On Thu, May 30, 2024 at 12:21 PM Brian Andrus via slurm-users <
slurm-users@lists.schedmd.com> wrote:

> That SIGTERM message means something is telling slurmdbd to quit.
>
> Check your cron jobs, maintenance scripts, etc. Slurmdbd is being told to
> shutdown. If you are running in the foreground, a ^C does that. If you run
> a kill or killall on it, you will get that same message.
>
> Brian Andrus
> On 5/30/2024 6:53 AM, Radhouane Aniba via slurm-users wrote:
>
> Yes I can connect to my database using mysql --user=slurm
> --password=slurmdbpass  slurm_acct_db and there is no firewall blocking
> mysql after checking the firewall question
>
> ALso here is the output of slurmdbd -D -vvv (note I can only run this as
> sudo )
>
> sudo slurmdbd -D -vvv
> slurmdbd: debug: Log file re-opened
> slurmdbd: debug: Munge authentication plugin loaded
> slurmdbd: debug2: mysql_connect() called for db slurm_acct_db
> slurmdbd: debug2: Attempting to connect to localhost:3306
> slurmdbd: debug2: innodb_buffer_pool_size: 134217728
> slurmdbd: debug2: innodb_log_file_size: 50331648
> slurmdbd: debug2: innodb_lock_wait_timeout: 50
> slurmdbd: error: Database settings not recommended values:
> innodb_buffer_pool_size innodb_lock_wait_timeout
> slurmdbd: Accounting storage MYSQL plugin loaded
> slurmdbd: debug2: ArchiveDir = /tmp
> slurmdbd: debug2: ArchiveScript = (null)
> slurmdbd: debug2: AuthAltTypes = (null)
> slurmdbd: debug2: AuthInfo = (null)
> slurmdbd: debug2: AuthType = auth/munge
> slurmdbd: debug2: CommitDelay = 0
> slurmdbd: debug2: DbdAddr = localhost
> slurmdbd: debug2: DbdBackupHost = (null)
> slurmdbd: debug2: DbdHost = hannibal-hn
> slurmdbd: debug2: DbdPort = 7032
> slurmdbd: debug2: DebugFlags = (null)
> slurmdbd: debug2: DebugLevel = 6
> slurmdbd: debug2: DebugLevelSyslog = 10
> slurmdbd: debug2: DefaultQOS = (null)
> slurmdbd: debug2: LogFile = /var/log/slurmdbd.log
> slurmdbd: debug2: MessageTimeout = 100
> slurmdbd: debug2: Parameters = (null)
============
▶ _List of tasks_
a: In the slurmdbd thread, what does the SIGTERM message mean?
b: Continue the slurmdbd thread from its last line.
The dataset entries listing has no connection to the slurmdbd thread.

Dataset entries
============
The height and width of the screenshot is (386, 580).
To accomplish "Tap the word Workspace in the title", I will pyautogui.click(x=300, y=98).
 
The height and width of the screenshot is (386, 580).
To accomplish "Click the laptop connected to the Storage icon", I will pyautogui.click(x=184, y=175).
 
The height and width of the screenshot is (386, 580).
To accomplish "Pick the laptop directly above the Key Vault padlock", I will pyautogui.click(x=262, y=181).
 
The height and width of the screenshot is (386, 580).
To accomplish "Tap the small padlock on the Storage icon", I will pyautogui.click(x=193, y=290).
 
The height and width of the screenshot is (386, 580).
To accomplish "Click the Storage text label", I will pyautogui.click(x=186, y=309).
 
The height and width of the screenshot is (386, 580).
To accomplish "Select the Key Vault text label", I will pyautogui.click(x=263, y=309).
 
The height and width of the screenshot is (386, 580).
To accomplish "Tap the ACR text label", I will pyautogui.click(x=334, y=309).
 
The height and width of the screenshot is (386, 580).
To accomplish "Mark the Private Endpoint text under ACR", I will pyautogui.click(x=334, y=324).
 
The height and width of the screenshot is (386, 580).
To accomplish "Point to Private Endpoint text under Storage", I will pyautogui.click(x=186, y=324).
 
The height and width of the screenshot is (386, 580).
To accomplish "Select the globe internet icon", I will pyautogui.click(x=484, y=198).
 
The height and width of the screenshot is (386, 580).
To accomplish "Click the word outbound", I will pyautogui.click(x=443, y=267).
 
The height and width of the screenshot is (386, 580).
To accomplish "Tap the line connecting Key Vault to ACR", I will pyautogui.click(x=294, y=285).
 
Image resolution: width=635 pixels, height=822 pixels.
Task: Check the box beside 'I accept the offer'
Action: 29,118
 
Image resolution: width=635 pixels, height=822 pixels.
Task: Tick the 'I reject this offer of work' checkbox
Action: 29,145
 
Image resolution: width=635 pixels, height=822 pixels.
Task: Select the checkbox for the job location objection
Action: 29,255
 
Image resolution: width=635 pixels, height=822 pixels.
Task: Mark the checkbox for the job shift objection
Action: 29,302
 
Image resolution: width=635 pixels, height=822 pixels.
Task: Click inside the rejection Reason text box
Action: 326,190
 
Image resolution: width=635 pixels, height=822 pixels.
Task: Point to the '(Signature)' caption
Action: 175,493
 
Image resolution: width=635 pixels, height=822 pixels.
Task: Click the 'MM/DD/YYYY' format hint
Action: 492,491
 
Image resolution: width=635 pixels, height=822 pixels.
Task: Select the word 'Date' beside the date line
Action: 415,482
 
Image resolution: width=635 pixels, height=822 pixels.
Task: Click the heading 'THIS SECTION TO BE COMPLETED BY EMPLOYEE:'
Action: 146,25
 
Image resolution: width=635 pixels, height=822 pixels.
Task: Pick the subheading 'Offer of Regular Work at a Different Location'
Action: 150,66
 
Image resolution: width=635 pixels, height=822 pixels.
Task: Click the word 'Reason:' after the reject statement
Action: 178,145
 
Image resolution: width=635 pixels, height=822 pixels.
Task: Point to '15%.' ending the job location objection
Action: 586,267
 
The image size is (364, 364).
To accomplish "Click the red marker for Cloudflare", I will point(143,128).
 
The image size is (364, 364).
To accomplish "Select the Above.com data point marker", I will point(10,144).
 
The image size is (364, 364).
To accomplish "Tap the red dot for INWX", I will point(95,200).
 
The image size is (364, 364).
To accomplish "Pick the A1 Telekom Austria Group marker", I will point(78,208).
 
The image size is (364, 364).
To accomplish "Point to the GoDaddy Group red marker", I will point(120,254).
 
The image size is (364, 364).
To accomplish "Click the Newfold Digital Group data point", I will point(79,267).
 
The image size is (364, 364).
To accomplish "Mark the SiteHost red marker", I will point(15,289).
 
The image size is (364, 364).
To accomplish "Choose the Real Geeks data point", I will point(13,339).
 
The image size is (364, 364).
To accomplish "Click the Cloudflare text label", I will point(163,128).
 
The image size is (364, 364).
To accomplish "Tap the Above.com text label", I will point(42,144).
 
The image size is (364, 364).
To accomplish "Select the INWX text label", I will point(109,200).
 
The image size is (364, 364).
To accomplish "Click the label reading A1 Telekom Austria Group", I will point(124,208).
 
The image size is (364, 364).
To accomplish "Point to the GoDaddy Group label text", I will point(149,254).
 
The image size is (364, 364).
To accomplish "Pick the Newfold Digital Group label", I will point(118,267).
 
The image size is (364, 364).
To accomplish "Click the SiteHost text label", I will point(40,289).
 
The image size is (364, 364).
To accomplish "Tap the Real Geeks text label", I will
============
▶ _Exercise answers_
a: It means something is telling slurmdbd to quit.

b:
> slurmdbd: debug2: PidFile = /run/slurmdbd.pid
> slurmdbd: debug2: PluginDir = /usr/lib/x86_64-linux-gnu/slurm-wlm
> slurmdbd: debug2: PrivateData = none
> slurmdbd: debug2: PurgeEventAfter = 1 months*
> slurmdbd: debug2: PurgeJobAfter = 12 months*
> slurmdbd: debug2: PurgeResvAfter = 1 months*
> slurmdbd: debug2: PurgeStepAfter = 1 months
> slurmdbd: debug2: PurgeSuspendAfter = 1 months
> slurmdbd: debug2: PurgeTXNAfter = 12 months
> slurmdbd: debug2: PurgeUsageAfter = 24 months
> slurmdbd: debug2: SlurmUser = root(0)
> slurmdbd: debug2: StorageBackupHost = (null)
> slurmdbd: debug2: StorageHost = localhost
> slurmdbd: debug2: StorageLoc = slurm_acct_db
> slurmdbd: debug2: StoragePort = 3306
> slurmdbd: debug2: StorageType = accounting_storage/mysql
> slurmdbd: debug2: StorageUser = slurm
> slurmdbd: debug2: TCPTimeout = 2
> slurmdbd: debug2: TrackWCKey = 0
> slurmdbd: debug2: TrackSlurmctldDown= 0
> slurmdbd: debug2: acct_storage_p_get_connection: request new connection 1
> slurmdbd: debug2: Attempting to connect to localhost:3306
> slurmdbd: slurmdbd version 19.05.5 started
> slurmdbd: debug2: running rollup at Thu May 30 13:50:08 2024
> slurmdbd: debug2: Everything rolled up
>
>
> It goes like this for some time and then it crashes with this message
>
> slurmdbd: Terminate signal (SIGINT or SIGTERM) received
> slurmdbd: debug: rpc_mgr shutting down
>
>
> On Thu, May 30, 2024 at 8:18 AM mercan 
> wrote:
>
>> Did you try to connect database using mysql command?
>>
>> mysql --user=slurm --password=slurmdbpass  slurm_acct_db
>>
>> C. Ahmet Mercan
>>
>> On 30.05.2024 14:48, Radhouane Aniba via slurm-users wrote:
>>
>> Thank you Ahmet,
>> I dont have a firewall active.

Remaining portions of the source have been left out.